特別な工事でなくても通常の大規模修繕工事の中でも工事内容によっては補助金が使えるものがあるかもしれませんので、国や各自治体の情報を見てみるのがいいでしょう。

大規模修繕の工事費用を削減する

この大規模修繕費用を削減する方法についてはもう少し深く考えてみましょう。

大規模修繕の見積りは高い!

そもそもの前提として管理会社から提出される大規模修繕の見積りは高く設定されています。では、なぜ見積りは高いのでしょうか?

多くの場合、管理会社から大規模修繕の提案があり、管理会社を大規模修繕の元請けにする、もしくは管理会社から推薦された業者の中から施工会社を選んでいるはずです。

この場合、決して少なくはない額が中間マージンとして見積りに上乗せされます。この中間マージンが加わるために、見積りが高くなるのです。

管理会社に全てを任せておけば楽でしょう。理事会は提案の中から選べばいいだけです。
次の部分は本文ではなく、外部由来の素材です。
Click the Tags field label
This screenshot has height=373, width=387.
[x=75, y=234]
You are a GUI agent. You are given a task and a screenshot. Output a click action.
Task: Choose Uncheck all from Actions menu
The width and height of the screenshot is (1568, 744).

しかし、それでは大規模修繕の工事費が割高なままとなってしまいます。

そして将来、修繕積立金が足りない、という問題が必ず発生します。

任せきりにしないこと!

この無駄な中間マージンを削減することで、大規模修繕の工事費は大きく削減できます。

大規模修繕で多いのは、理事は1~2年で交代であり次の理事への引継ぎが適切に行われない状況や、理事が大規模修繕工事の内容に詳しくない状況を利用し、管理会社が主導で進めることです。理事や理事会は任せきりにしてしまいがちです。

管理会社主導であれば、施工会社からの見積もりに少なくはない中間マージンが上乗せされていることがほとんどです。

割高になっている大規模修繕の見積りは相見積もりをとるだけで適正額となり、それだけで修繕費用は削減できます。

そのためには、管理会社に任せきりにしないことが重要です。

大規模修繕工事の費用について

大規模修繕の費用の目安と相場、工事費(見積もり)算出の手順、そして工事費が足りない場合にすべきことについてご紹介してきました。

大規模修繕工事でどのくらいの費用が掛かるかは、工事内容で変わってきますし、どの施工会社に任せるかでも変わります。

1つ言えるのはマンションは自分たちにとった大切な「資産」であるということ。そして大規模修繕の工事費はやり方一つで大きく削減できますし、マンションの資産価値向上にも大きく寄与します。

大切な修繕積立金がなくなってしまわないよう、無駄を無くし、適正額で高品質な工事を実現してください。